> [ASSIGNMENT A]
Reproduce verbatim the portion of the Ruby block-passing question that begins at the words "I can either" and ends after the words "def do_something(string)".
> [ASSIGNMENT B]
Answer the following questions about the Ruby block-passing question.
(i) Which Rails method does the writer wish to call with the block passed to their own method?
(ii) What value is assigned to n in the benchmark code?
(iii) What total time is reported on the dashed line of the benchmark output?

> [SELECTED PASSAGE]
- - - -

Reputation: 4768
I need to pass a block from one method to another (I want to call Rails.cache.fetch
with block passed to my method).
I can either add &block
to parameter list and use that to pass it to the next method, or I can create a new block and call yield inside of it. I've wrote a short example and benchmark:
require "benchmark"
def with_block(&block)
do_something 'Test', &block
end
def with_yield
do_something('Test') { yield }
end
def do_something(string)
"#{yield} #{string}"
end
n = 5_000_000
Benchmark.bmbm do |x|
x.report("&block") do
n.times { with_block { "Yo" } }
end
x.report("yield") do
n.times { with_yield { "Yo" } }
end
end
&block 3.320000 0.010000 3.330000 ( 3.340438)
yield 1.670000 0.000000 1.670000 ( 1.669504)
--------------------------------- total: 5.000000sec
user system total real
&block 3.270000 0.010000 3.280000 ( 3.275914)

- - - -

> [SOURCE MATERIAL]
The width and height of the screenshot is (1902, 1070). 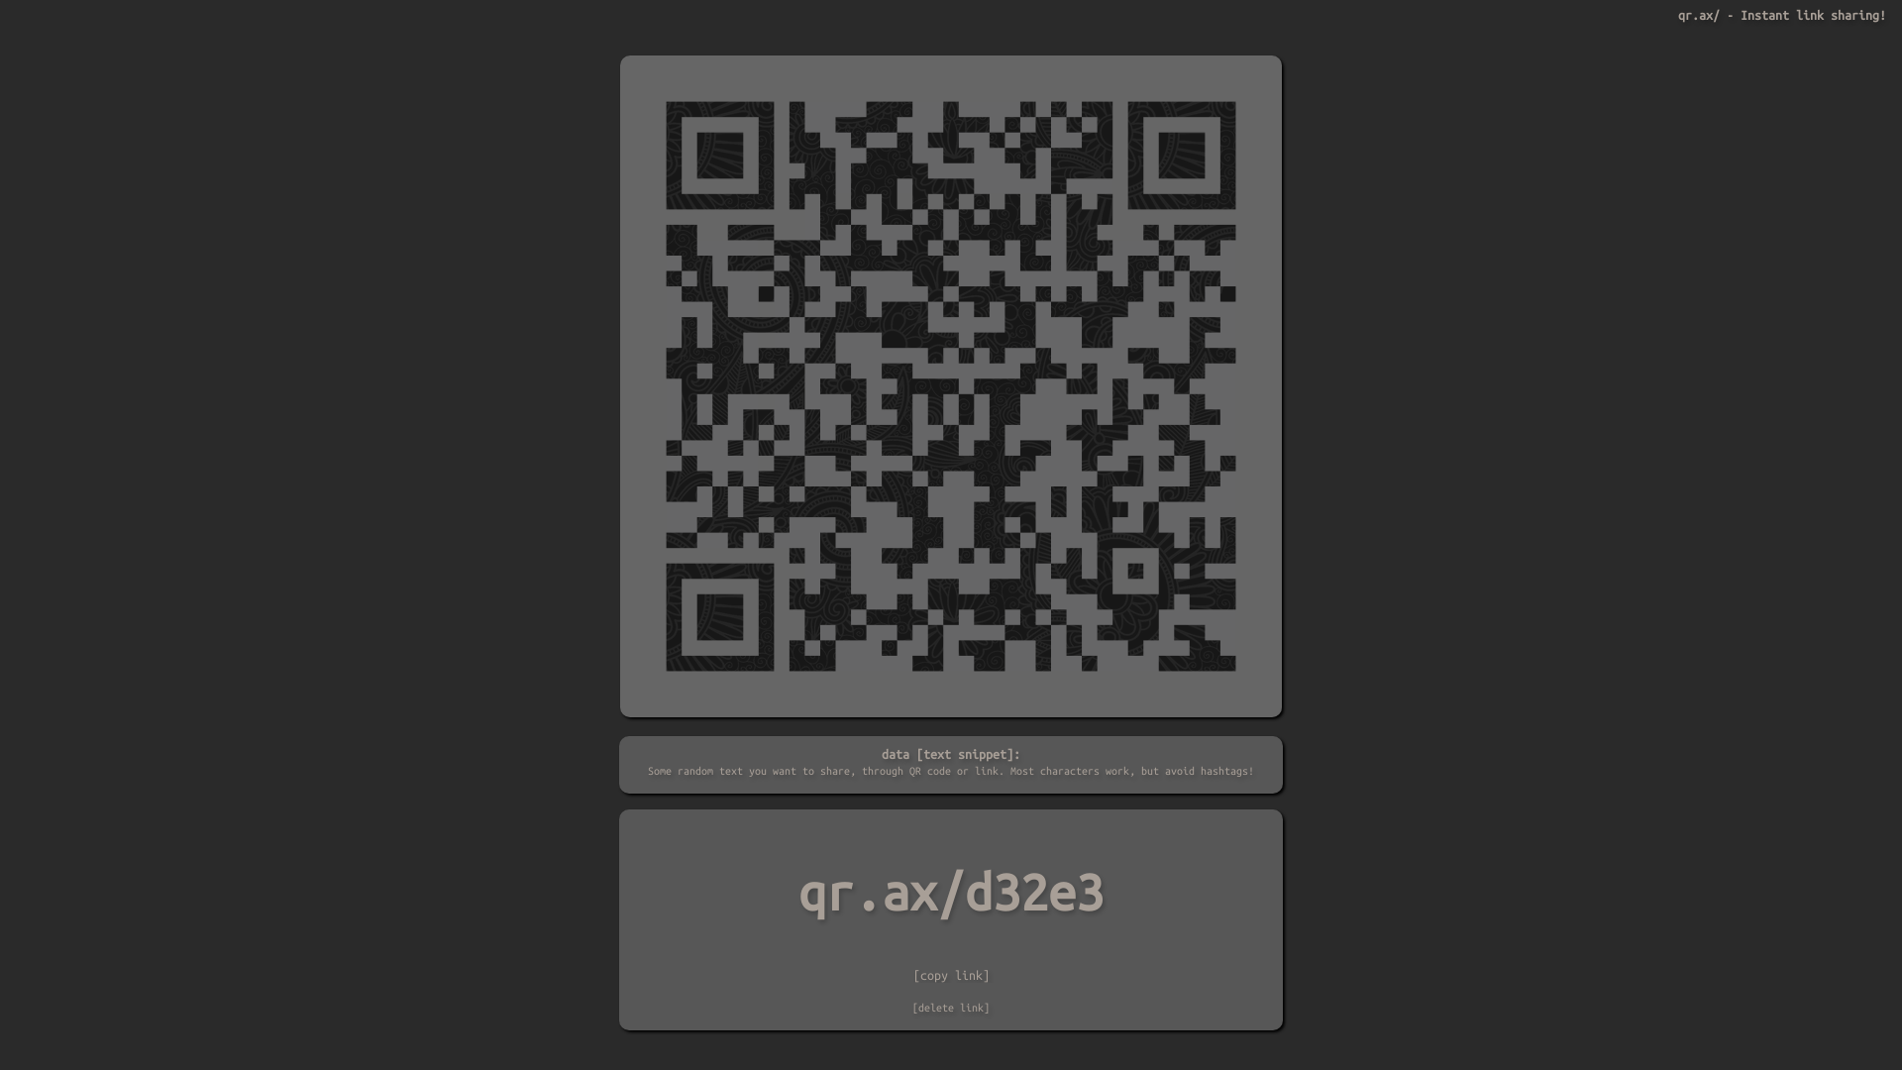 What do you see at coordinates (1782, 15) in the screenshot?
I see `'qr.ax/ - Instant link sharing!'` at bounding box center [1782, 15].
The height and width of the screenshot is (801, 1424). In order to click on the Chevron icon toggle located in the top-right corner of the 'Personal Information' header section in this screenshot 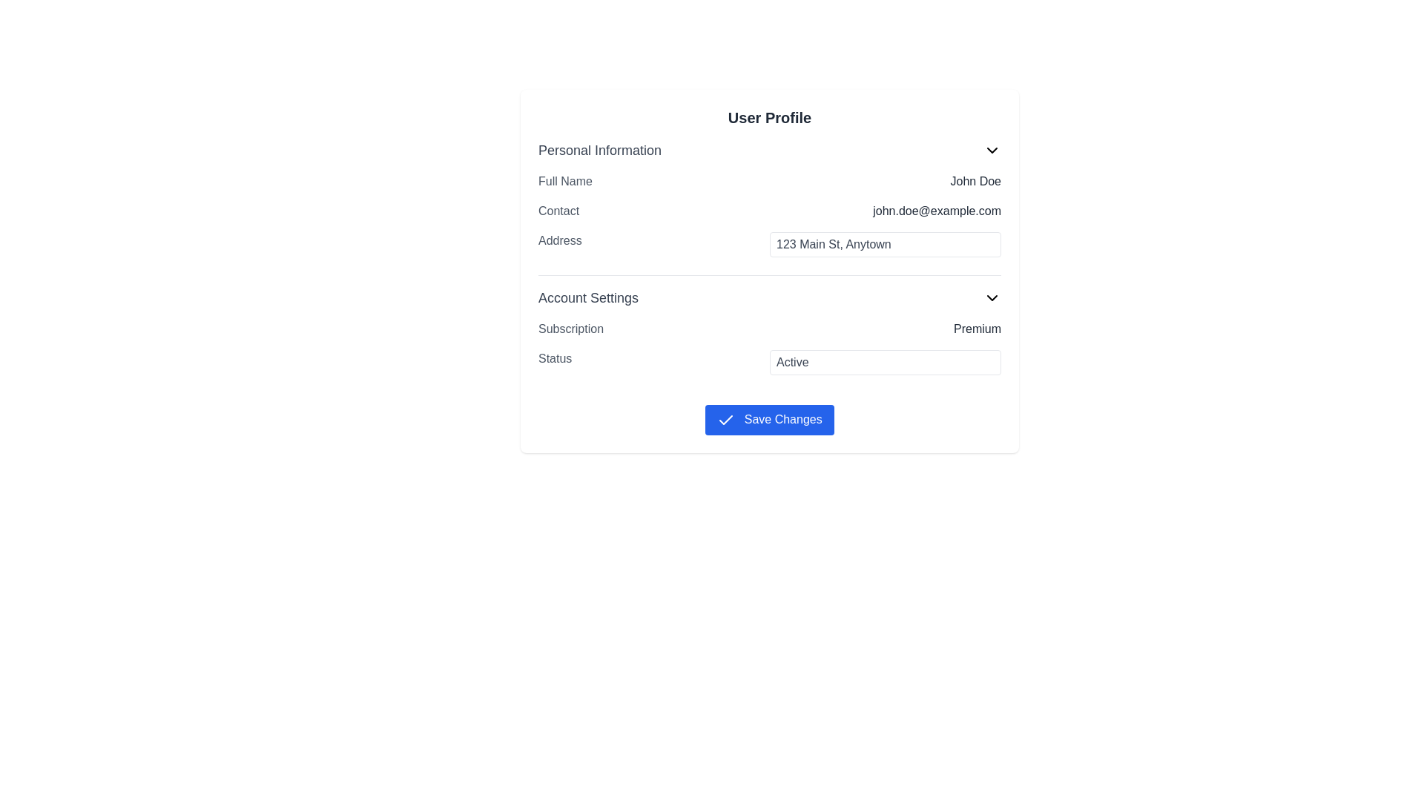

- - - -

> [TASK RESPONSE A]
I can either add &block
to parameter list and use that to pass it to the next method, or I can create a new block and call yield inside of it. I've wrote a short example and benchmark:
require "benchmark"
def with_block(&block)
do_something 'Test', &block
end
def with_yield
do_something('Test') { yield }
end
def do_something(string)

> [TASK RESPONSE B]
(i) Rails.cache.fetch
(ii) 5_000_000
(iii) 5.000000sec